-- What you should do --
Every line of the data below that holds the string "flag" needs to be reported.
┄┄┄┄┄┄
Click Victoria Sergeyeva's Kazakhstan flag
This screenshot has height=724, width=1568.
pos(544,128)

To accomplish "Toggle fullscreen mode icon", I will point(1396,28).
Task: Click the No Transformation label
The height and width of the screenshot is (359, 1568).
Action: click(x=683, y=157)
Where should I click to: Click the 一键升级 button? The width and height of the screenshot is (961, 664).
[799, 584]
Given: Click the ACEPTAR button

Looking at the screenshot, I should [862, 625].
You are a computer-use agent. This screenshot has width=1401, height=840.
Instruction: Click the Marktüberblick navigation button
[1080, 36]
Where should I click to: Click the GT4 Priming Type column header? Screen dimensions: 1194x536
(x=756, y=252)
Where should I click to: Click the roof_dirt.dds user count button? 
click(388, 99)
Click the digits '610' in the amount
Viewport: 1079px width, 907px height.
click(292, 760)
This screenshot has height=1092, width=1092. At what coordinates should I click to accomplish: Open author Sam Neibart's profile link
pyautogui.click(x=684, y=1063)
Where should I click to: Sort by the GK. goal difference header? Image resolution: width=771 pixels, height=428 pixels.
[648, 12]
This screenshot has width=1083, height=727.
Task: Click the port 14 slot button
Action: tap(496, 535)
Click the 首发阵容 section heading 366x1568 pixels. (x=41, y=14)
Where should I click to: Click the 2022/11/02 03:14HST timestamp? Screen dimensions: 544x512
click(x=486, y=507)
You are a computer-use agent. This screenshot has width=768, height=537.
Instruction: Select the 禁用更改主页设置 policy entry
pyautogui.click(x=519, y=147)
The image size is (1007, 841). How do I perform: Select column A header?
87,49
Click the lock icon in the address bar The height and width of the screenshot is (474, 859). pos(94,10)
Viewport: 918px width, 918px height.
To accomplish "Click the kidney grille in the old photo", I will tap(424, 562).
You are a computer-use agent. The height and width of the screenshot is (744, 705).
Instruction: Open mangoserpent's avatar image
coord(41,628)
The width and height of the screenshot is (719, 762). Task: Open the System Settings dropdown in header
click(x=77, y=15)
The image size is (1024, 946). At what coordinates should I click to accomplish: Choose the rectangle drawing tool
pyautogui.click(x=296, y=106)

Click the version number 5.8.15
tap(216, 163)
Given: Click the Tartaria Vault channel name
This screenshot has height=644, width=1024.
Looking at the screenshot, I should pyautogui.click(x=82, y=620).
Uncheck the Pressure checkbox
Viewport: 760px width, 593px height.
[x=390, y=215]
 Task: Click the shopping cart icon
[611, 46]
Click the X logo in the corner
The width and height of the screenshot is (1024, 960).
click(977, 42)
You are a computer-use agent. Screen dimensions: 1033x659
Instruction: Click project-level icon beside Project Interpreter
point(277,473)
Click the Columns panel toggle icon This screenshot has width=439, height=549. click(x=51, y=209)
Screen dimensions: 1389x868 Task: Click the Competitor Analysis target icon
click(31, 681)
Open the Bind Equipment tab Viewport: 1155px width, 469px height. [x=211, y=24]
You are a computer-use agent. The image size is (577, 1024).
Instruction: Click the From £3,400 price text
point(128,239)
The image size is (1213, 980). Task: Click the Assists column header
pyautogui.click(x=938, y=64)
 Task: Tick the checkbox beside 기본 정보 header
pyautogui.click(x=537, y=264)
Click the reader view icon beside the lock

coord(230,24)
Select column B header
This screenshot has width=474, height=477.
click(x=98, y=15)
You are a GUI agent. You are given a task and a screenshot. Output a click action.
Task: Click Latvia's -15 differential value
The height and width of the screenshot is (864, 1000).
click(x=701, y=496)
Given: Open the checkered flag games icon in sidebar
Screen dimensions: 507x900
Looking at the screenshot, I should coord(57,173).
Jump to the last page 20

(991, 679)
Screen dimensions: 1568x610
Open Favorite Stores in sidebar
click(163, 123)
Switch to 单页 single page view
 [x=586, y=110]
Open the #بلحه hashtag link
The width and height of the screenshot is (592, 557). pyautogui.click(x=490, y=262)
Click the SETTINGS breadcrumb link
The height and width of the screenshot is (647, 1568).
┄┄┄┄┄┄
-- Solution for this problem --
Click Victoria Sergeyeva's Kazakhstan flag
Given: Open the checkered flag games icon in sidebar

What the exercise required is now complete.